Washington Post contributing columnist Steven Petrow used to write a regular column for the Style section called "Civilities" (even as he supported manner-shredders like Dan Savage) to explain the LGBTQ Revolution in all of its linguistic permutations. On Saturday, that exercise returned in a book review touting "A necessary guide to gender inclusivity."
Strangely, this guide is not new. It was published last October. The title is Gender: Your Guide, with the subtitle A Gender-Friendly Primer on What to Know, What to Say, and What to Do in the New Gender Culture. To eradicate the "gender binary" is defined as "gender-friendly." The author is Lee Airton, an "assistant professor of gender and sexuality studies at Queen’s University in Ontario." Petrow explained "Airton identifies as non-binary and uses 'they' as a preferred pronoun."

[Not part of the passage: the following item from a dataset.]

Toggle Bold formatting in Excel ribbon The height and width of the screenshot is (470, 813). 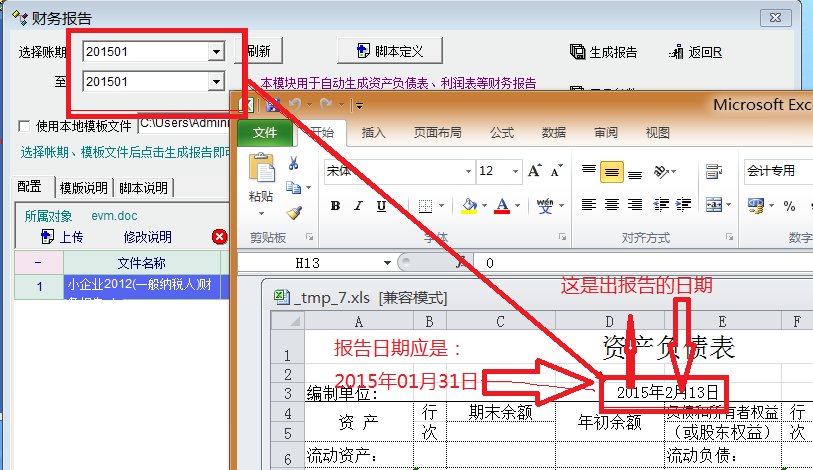335,206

"Lee" is a perfect name for the non-binary.
Professor Airton's life is devoted to teaching the teachers to inculcate LGBTQ orthodoxy in the children, and insists that when you greet an audience you say “Hello, everyone,” which is less upsetting than “Hello, ladies and gentlemen.” If you are writing a letter or e-mail, forget “Dear Sir or Madam” and try using a person’s full name (starchy, but less upsetting). When it comes to “husband” or “wife,” Airton suggests "gender-neutral options, such as partner or spouse, even if you’re cisgender, in an opposite-sex relationship." You can't use "husband" and "wife" for people who themselves use those terms. You have to label everyone as the gender-benders insist.

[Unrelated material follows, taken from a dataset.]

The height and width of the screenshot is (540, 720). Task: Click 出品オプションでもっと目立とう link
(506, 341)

Progressives never stop projecting the notion that transgenders are such sensitive people that they should never have to "correct" anyone about their ever-evolving rules of address. The gender-fluid can't "participate in the world" unless what Airton has called the "gender police" are stopped.
Airton explains why it’s important not to “misgender” someone, which is to refer to one gender as another, for instance a man as a woman or vice versa: “For many trans people, everyday communication and interaction are situations where our well-being and mental health are actively, gradually either beefed up or run down — often by people around us who may have no idea how their words or actions affect our capacity to participate in the world.”
I have seen how this plays out firsthand. Not long ago a neighborhood tween wrote me the perfect thank-you note for a birthday present. At the end of the handwritten missive, my neighbor added, “PS: I’m pan-sexual.” A year later, “she” changed her name and adopted the pronoun “they.” Neighbors, including me, struggled to make the shift in both our thinking and language. Their dad stopped using “daughter” and began using “child,” which is gender-friendly. Most of us have succeeded, I hope, most of the time — but it took focus and a lot of correcting by my young friend.
Airton hopes the book will help eliminate all this verbal — and spoken — fixing. “It takes too great a toll on transgender people to do all of the correcting, explaining and advocating required to make gender less exhausting all around,” Airton writes.
Oh, it's exhausting, all right, and it underlines the notion that some people -- the marginalized -- get to write the cultural rules for everyone else.
Petrow actually scolded Airton for being too "accomodating" with people who struggle with the LGBTQ dictates, like some apparently obnoxious parents who kept using the "dead name" of their child.....the name they gave the child.
But I’m solidly with Airton when they take up the question of public restrooms. “For many trans people,” Airton writes, “using the bathroom requires thought, planning, and constant vigilance.” That’s demoralizing, scary and patently ridiculous. On the flip side, ever since North Carolina passed that discriminatory bathroom bill, I’ve seen local restaurants, hotels and other public accommodations in my neck of the woods go out of their way to be gender-friendly, which accounts for the plethora of restroom signs that say, “Everyone welcome” and “All Gender Restroom.” Plus, my favorite: “Whichever.”
But the rest of us can never apply "Whichever" to gender terms.